━━━ Records provided
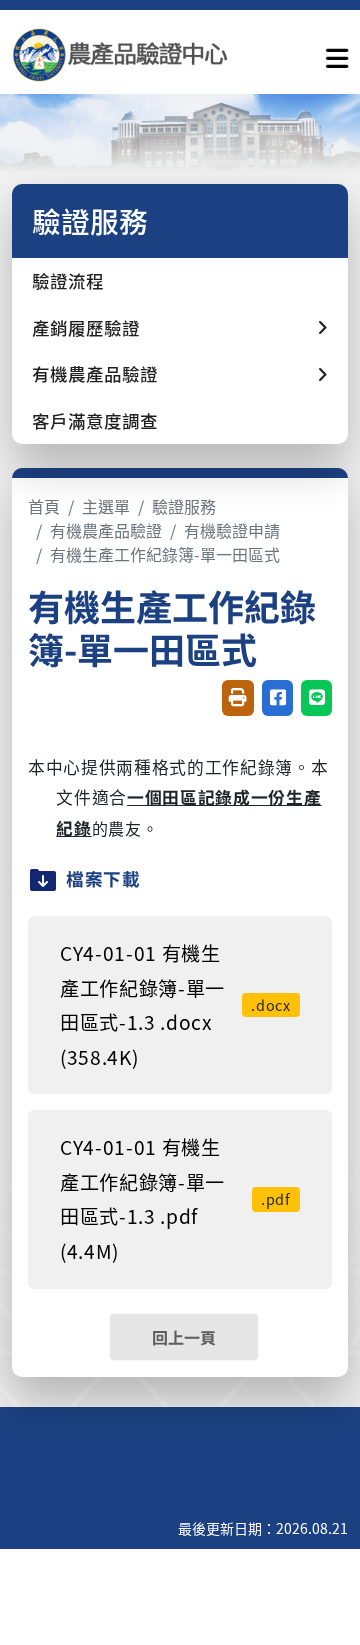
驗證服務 (184, 506)
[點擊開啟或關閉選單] (337, 54)
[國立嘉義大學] (120, 54)
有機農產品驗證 (106, 530)
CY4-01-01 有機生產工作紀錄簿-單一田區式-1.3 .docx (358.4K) (175, 1005)
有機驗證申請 (232, 530)
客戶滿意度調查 (95, 420)
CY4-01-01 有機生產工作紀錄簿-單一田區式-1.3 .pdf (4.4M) (175, 1199)
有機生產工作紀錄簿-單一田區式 (165, 554)
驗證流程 (68, 280)
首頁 (44, 506)
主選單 (106, 506)
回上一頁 (184, 1337)
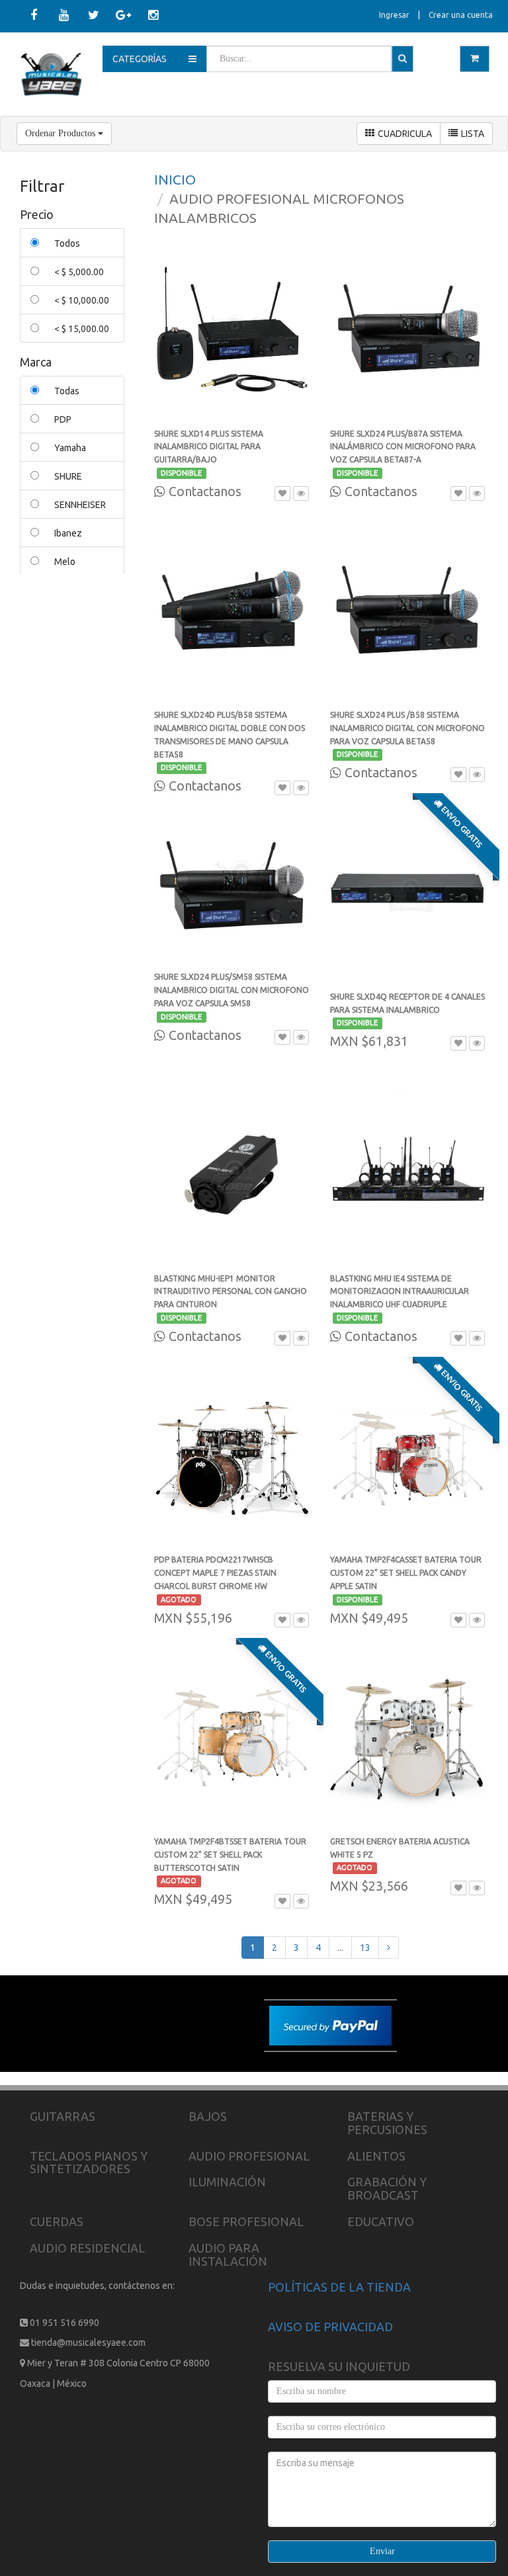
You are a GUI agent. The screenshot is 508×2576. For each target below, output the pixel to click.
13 (365, 1947)
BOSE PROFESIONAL (246, 2221)
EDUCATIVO (380, 2221)
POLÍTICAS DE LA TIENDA (339, 2287)
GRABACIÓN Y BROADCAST (387, 2188)
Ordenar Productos (61, 133)
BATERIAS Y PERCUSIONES (387, 2123)
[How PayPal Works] (330, 2025)
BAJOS (208, 2116)
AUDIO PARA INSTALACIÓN (228, 2254)
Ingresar (394, 15)
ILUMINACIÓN (227, 2181)
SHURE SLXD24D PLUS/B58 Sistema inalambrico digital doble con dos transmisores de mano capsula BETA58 (229, 740)
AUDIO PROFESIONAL (249, 2156)
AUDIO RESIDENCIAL (87, 2247)
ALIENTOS (376, 2156)
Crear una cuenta (461, 15)
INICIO (175, 179)
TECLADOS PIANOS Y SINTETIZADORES (89, 2162)
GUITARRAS (62, 2116)
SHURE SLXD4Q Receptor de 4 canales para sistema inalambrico (407, 1009)
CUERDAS (56, 2221)
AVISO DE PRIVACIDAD (330, 2326)
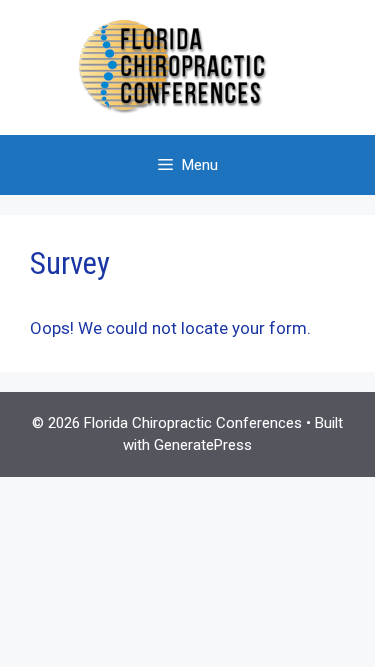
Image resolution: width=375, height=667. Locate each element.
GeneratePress (203, 445)
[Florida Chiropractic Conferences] (188, 66)
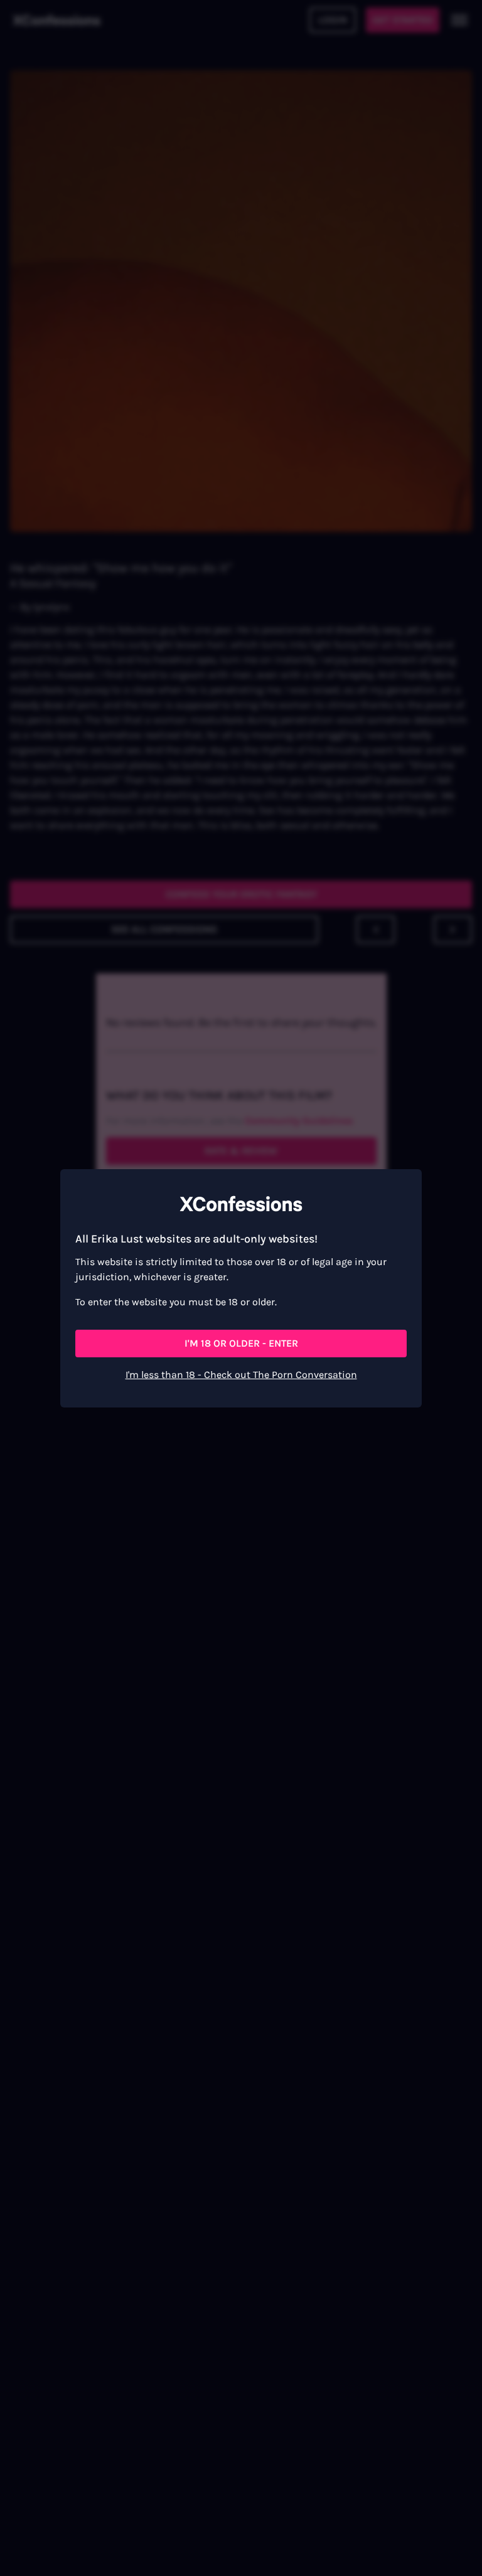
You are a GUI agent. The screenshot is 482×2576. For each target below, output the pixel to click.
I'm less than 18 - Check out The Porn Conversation (241, 1375)
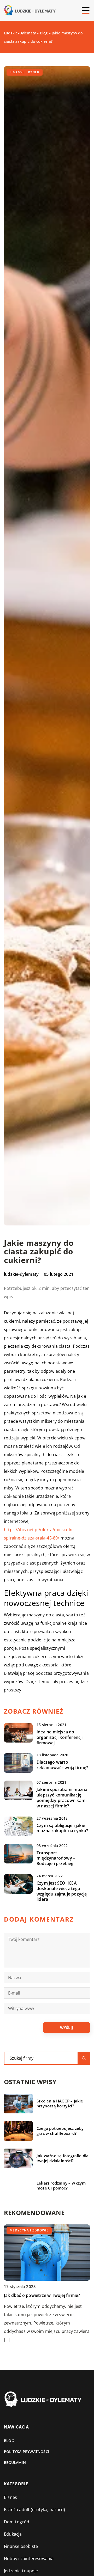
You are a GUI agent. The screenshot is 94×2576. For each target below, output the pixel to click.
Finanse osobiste (21, 2546)
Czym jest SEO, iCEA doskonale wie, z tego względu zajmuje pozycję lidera (62, 1891)
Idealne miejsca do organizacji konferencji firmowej (60, 1737)
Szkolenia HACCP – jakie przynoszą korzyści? (60, 2104)
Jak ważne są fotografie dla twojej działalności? (63, 2158)
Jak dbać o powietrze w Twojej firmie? (42, 2295)
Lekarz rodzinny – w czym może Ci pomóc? (61, 2186)
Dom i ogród (16, 2522)
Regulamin (15, 2462)
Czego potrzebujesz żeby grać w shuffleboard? (60, 2131)
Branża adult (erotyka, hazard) (34, 2509)
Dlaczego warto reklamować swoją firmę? (62, 1764)
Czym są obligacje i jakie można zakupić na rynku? (62, 1828)
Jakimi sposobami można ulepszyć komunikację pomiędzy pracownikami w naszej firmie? (62, 1797)
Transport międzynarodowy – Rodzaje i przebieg (56, 1858)
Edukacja (13, 2534)
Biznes (10, 2497)
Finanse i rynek (24, 72)
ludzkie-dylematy (21, 1274)
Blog (9, 2440)
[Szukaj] (84, 2058)
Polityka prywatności (26, 2451)
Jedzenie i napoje (21, 2571)
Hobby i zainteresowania (29, 2558)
━━━━━━
Make an exact copy of all entries above, dropping the images.

Answer box
驗證服務 (184, 506)
[點擊開啟或關閉選單] (337, 54)
[國立嘉義大學] (120, 54)
有機農產品驗證 (106, 530)
CY4-01-01 有機生產工作紀錄簿-單一田區式-1.3 .docx (358.4K) (175, 1005)
有機驗證申請 (232, 530)
客戶滿意度調查 (95, 420)
CY4-01-01 有機生產工作紀錄簿-單一田區式-1.3 .pdf (4.4M) (175, 1199)
有機生產工作紀錄簿-單一田區式 (165, 554)
驗證流程 (68, 280)
首頁 (44, 506)
主選單 (106, 506)
回上一頁 (184, 1337)
You are a GUI agent. The screenshot is 508×2576. For each target below, output the pixel to click.
13 (365, 1947)
BOSE PROFESIONAL (246, 2221)
EDUCATIVO (380, 2221)
POLÍTICAS DE LA TIENDA (339, 2287)
GRABACIÓN Y BROADCAST (387, 2188)
Ordenar Productos (61, 133)
BATERIAS Y PERCUSIONES (387, 2123)
[How PayPal Works] (330, 2025)
BAJOS (208, 2116)
AUDIO PARA INSTALACIÓN (228, 2254)
Ingresar (394, 15)
ILUMINACIÓN (227, 2181)
SHURE SLXD24D PLUS/B58 Sistema inalambrico digital doble con dos transmisores de mano capsula BETA58 (229, 740)
AUDIO PROFESIONAL (249, 2156)
AUDIO RESIDENCIAL (87, 2247)
ALIENTOS (376, 2156)
Crear una cuenta (461, 15)
INICIO (175, 179)
TECLADOS PIANOS Y SINTETIZADORES (89, 2162)
GUITARRAS (62, 2116)
SHURE SLXD4Q Receptor de 4 canales para sistema inalambrico (407, 1009)
CUERDAS (56, 2221)
AVISO DE PRIVACIDAD (330, 2326)
Image resolution: width=375, height=667. Locate each element.
GeneratePress (203, 445)
[Florida Chiropractic Conferences] (188, 66)
You are a GUI agent. The screenshot is 482×2576. For each target below, output the pixel to click.
I'm less than 18 - Check out The Porn Conversation (241, 1375)
You are a GUI agent. The screenshot is 94×2576. For each target below, output the pixel to click.
Finanse osobiste (21, 2546)
Czym jest SEO, iCEA doskonale wie, z tego względu zajmuje pozycję lidera (62, 1891)
Idealne miejsca do organizacji konferencji firmowej (60, 1737)
Szkolenia HACCP – jakie przynoszą korzyści? (60, 2104)
Jak ważne są fotografie dla twojej działalności? (63, 2158)
Jak dbać o powietrze w Twojej firmie? (42, 2295)
Lekarz rodzinny – w czym może Ci pomóc? (61, 2186)
Dom i ogród (16, 2522)
Regulamin (15, 2462)
Czego potrzebujesz żeby grać w shuffleboard? (60, 2131)
Branża adult (erotyka, hazard) (34, 2509)
Dlaczego warto reklamować swoją firmę? (62, 1764)
Czym są obligacje i jakie można zakupić na rynku? (62, 1828)
Jakimi sposobami można ulepszyć komunikację pomiędzy pracownikami w naszej firmie? (62, 1797)
Transport międzynarodowy – Rodzaje i przebieg (56, 1858)
Edukacja (13, 2534)
Biznes (10, 2497)
Finanse i rynek (24, 72)
ludzkie-dylematy (21, 1274)
Blog (9, 2440)
[Szukaj] (84, 2058)
Polityka prywatności (26, 2451)
Jedzenie i napoje (21, 2571)
Hobby i zainteresowania (29, 2558)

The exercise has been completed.